The stranger points silently in the direction of Self-Reliance, and then recedes into the wild again.
• • •
There, ahead of Tracy: a swarm of activity on the lawn. All of the police cruisers that crossed her path as she was setting out that morning are parked now at odd angles on the lawn, along with four pickup trucks, an ambulance. Tracy wonders if there’s any chance that—in the hubbub surrounding Barbara’s disappearance—her own absence has gone unnoticed. With this in mind, she turns south and begins to walk in the direction of Camp Emerson. She keeps her head down, picks up her pace.
She’s almost at the ridge that drops down toward camp when she hears a woman shouting: “There she is!”
There’s something familiar about the voice.
“Barbara?” someone calls.
“No,” the woman shouts. “Tracy! Tracy’s back.”
And suddenly, her back still turned to Self-Reliance, Tracy realizes why the voice sounds familiar: it belongs to Donna Romano.
Judyta
1950s | 1961 | Winter 1973 | June 1975 | July 1975 | August 1975: Day One
For five minutes, Judy has been standing in one corner of the main room, watching as a middle-aged man speaks quietly in the threshold of the front door to a young woman on the other side. The young woman is beautiful and small, with long dark hair parted in the middle. She wears a Camp Emerson polo and looks up at the tall man before her with an expression that hovers on desperation. Judy can’t hear what they’re saying.
The girl retreats, the man retreats, the front door closes. A moment later, Denny Hayes enters. Catches her eye, beckons her toward him.
“Listen, honey,” says Hayes, when she reaches him. “I got Barbara Van Laar’s counselor with me.

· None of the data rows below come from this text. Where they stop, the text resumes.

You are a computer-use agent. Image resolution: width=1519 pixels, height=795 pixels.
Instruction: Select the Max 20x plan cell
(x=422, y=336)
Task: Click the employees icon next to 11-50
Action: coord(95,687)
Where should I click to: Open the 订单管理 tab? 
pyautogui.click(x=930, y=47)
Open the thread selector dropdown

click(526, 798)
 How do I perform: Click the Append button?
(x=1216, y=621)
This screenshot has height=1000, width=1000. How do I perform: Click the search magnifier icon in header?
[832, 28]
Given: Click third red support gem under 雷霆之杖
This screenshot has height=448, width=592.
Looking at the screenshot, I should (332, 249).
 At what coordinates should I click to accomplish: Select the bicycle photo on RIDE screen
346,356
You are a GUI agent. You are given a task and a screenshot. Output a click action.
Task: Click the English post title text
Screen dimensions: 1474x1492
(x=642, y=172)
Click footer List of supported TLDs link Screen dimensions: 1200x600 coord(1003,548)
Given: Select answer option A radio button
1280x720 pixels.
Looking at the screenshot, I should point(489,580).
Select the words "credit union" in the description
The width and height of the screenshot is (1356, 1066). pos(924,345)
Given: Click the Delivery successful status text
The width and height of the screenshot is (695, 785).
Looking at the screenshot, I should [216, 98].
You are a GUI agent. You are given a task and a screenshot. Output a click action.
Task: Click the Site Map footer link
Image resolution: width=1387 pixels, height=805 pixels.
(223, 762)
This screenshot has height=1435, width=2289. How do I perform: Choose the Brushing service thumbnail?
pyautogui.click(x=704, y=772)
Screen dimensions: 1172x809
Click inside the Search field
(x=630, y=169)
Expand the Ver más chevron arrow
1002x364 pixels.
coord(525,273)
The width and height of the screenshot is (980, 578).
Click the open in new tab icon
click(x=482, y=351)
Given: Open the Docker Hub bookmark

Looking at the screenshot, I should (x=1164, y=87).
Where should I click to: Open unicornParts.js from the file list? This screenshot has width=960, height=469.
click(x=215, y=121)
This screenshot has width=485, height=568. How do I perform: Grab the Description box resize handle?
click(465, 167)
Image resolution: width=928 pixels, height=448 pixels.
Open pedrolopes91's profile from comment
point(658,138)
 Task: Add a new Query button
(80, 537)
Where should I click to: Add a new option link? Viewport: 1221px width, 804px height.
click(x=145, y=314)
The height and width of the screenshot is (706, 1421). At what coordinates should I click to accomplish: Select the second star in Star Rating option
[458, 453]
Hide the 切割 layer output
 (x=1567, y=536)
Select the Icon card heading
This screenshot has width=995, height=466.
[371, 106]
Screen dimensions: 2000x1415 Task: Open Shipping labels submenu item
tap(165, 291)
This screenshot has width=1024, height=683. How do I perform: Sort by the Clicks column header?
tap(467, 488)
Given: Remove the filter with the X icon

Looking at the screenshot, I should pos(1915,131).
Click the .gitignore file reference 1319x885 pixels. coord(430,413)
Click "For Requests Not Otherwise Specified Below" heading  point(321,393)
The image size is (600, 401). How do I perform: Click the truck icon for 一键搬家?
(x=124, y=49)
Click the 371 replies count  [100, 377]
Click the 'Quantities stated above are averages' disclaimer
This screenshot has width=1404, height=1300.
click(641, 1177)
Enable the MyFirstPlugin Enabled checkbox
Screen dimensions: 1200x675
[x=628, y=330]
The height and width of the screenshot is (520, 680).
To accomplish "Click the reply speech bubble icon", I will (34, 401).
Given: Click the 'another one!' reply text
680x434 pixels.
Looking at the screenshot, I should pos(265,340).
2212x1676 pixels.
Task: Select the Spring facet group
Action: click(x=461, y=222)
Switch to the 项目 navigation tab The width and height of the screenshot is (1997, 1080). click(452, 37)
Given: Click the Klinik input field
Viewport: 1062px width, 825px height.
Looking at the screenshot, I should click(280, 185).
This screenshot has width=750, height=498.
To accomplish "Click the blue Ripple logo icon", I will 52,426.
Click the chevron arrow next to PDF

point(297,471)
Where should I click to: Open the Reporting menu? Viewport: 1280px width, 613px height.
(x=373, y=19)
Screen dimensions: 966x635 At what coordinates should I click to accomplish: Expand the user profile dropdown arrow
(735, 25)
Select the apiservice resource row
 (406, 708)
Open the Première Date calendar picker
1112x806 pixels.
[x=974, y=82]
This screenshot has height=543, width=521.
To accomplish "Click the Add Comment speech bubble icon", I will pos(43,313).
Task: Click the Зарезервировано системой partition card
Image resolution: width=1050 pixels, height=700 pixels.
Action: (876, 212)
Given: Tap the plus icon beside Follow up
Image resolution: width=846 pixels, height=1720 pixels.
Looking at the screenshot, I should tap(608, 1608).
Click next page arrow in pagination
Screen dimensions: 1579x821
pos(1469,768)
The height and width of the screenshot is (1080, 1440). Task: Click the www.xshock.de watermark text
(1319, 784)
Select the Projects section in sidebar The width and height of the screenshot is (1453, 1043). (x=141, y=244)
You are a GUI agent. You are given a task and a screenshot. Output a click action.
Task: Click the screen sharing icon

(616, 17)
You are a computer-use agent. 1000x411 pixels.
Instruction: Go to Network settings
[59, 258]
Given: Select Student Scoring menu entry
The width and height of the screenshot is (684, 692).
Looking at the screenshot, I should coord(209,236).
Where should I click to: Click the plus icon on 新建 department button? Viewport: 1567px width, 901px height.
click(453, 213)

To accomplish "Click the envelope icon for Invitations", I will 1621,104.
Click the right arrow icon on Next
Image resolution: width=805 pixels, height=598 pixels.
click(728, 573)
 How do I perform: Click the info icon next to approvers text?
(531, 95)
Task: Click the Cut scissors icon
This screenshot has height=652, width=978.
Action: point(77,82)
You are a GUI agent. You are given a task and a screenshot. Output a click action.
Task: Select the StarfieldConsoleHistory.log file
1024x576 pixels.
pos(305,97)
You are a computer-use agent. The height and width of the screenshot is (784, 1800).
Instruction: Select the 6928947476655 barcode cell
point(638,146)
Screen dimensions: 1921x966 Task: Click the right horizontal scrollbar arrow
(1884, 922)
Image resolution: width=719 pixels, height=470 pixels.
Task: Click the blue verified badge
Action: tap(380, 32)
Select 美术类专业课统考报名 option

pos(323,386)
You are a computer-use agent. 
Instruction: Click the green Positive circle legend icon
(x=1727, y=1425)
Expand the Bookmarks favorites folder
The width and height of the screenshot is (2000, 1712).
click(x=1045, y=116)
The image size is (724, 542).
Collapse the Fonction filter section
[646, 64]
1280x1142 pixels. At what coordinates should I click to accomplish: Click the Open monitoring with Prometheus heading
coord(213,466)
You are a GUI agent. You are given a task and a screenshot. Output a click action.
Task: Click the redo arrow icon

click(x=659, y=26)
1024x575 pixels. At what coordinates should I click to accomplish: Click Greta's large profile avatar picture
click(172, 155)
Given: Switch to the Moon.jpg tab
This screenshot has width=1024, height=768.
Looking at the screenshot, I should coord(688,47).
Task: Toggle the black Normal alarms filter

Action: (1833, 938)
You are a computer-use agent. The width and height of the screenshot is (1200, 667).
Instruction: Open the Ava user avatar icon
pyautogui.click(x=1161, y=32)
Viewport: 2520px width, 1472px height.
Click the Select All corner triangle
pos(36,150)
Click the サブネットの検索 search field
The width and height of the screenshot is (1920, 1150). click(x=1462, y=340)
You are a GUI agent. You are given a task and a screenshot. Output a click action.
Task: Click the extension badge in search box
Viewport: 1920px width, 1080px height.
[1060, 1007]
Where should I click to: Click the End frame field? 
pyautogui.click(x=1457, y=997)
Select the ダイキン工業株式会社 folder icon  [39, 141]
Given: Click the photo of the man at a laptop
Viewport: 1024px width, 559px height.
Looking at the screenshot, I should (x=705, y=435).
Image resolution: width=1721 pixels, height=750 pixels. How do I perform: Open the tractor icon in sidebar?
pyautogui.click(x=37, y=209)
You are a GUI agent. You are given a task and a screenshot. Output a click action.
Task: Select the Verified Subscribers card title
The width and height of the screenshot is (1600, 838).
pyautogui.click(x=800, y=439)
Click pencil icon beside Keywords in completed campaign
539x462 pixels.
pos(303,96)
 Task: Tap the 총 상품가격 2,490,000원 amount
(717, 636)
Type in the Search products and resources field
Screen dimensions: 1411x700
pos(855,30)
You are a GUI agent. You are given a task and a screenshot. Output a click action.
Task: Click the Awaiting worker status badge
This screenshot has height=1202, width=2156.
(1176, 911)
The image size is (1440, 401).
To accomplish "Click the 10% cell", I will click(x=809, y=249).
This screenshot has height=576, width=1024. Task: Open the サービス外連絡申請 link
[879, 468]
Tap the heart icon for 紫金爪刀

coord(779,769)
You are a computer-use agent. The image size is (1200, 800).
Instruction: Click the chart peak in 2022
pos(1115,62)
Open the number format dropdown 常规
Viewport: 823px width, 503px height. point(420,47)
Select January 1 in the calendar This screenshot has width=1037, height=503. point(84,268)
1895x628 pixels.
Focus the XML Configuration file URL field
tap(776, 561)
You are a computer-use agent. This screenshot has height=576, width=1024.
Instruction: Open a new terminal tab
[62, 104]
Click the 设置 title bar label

I’m gonna transport her to the Wells station. See if I can get any more out of her. I’ll be back in an hour or two.”
She frowns. This seems odd.
“Don’t worry,” he says. “You won’t be alone for long. We’ve got a dozen more BCI guys heading this way. Captain’s even coming up from Albany.”
He raises his eyebrows. “Family’s connected. You know.”
She nods.
“Who was that man?” she asks. “The one in the doorway?”
Denny looks down at his pad, searching for the name. “John Paul McLellan Sr.,” he says. “The Van Laars’ lawyer. That girl back there said he was a family friend.”
Denny and Judy look at each other for a moment, each registering the improbability of this statement.
“What did the parents say?”
“The parents?” says Hayes. Caught off guard.
“The Van Laars,” says Judy. The last thing he told her when they parted ways this morning was that he’d handle the interviews with the parents, at the Great Hall down the hill.
“Oh,” he says—looking flustered. “They went back to the house. Wanted to wait for Captain LaRochelle. I guess they know him.”
He recovers himself, then continues. “If you get hungry, EnCon brought sandwiches. They’re on the lawn.”
She’s not hungry. But she does have to pee. After several cups of coffee at the station that morning, she’s had to for most of the time they’ve been here.
She’s not certain what procedure is. Nowhere in her training did she come across this exact scenario: What do you do if you’re in someone’s private home for hours and hours with no access to the outside world? Rich people especially. She doesn’t want to ask these people for anything. If she were a man, she’d piss in the woods.
She’s heading in that direction when she hears a voice.
“Excuse me?”
She turns. It’s a young woman in a silk nightgown. Judy had noticed her earlier, when she first walked in.
“Do you have a moment?” she says, and in her voice Judy notices an accent.
Judy nods. Takes her notebook out.
“I want to tell you something,” says the woman. She glances over her shoulder.